Le parti Alliance pour la République (APR) a fait face à la presse dimanche 15 mars pour réagir aux débats suscités par certaines déclarations sur les contrats et négociations impliquant l’État du Sénégal. À cette occasion, l’ancien ministre des Transports et des Infrastructures, El Hadj Oumar Youm, a appelé les autorités actuelles à davantage de prudence dans leurs prises de parole publiques, estimant que celles-ci pourraient affecter la confiance des investisseurs.

Selon lui, les discours mettant en cause certains contrats stratégiques risquent d’avoir un impact négatif sur l’image du pays auprès des partenaires économiques internationaux. « Il faut être extrêmement prudent en termes de perception que les investisseurs vont avoir sur l’État du Sénégal et sa volonté », a-t-il déclaré.

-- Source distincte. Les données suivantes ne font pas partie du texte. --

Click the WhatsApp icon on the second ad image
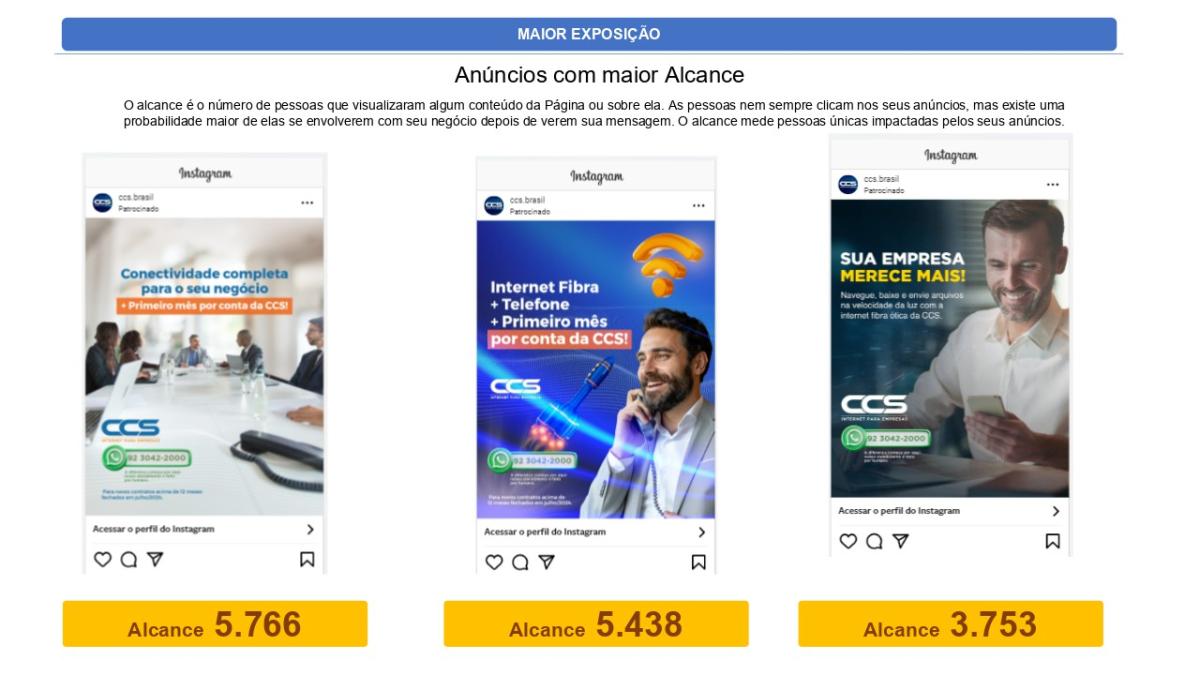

L’ancien ministre a insisté sur la nécessité de respecter les engagements juridiques dans un État de droit. D’après lui, les contrats signés dans des secteurs clés tels que le pétrole, le gaz, les mines ou encore les infrastructures ont été conclus dans le strict respect de la législation en vigueur. « Un État de droit, c’est un État qui respecte la force juridique des contrats souscrits légalement. Il n’y a aucun contrat pétrolier, minier, gazier ou d’infrastructures au Sénégal qui ait été signé sans le respect de la loi », a-t-il affirmé.
El Hadj Oumar Youm a également rappelé que le code pétrolier sénégalais prévoit des dispositions spécifiques, notamment des clauses de stabilité destinées à sécuriser les investissements. Ces mécanismes empêchent une remise en cause unilatérale des contrats et visent à garantir un climat de confiance pour les investisseurs qui engagent des montants importants. « Les investisseurs mobilisent parfois entre 4 000 et 5 000 milliards de francs CFA en se fondant sur la loi en vigueur. Ils prennent toutes les dispositions nécessaires pour sécuriser leurs investissements », a-t-il expliqué.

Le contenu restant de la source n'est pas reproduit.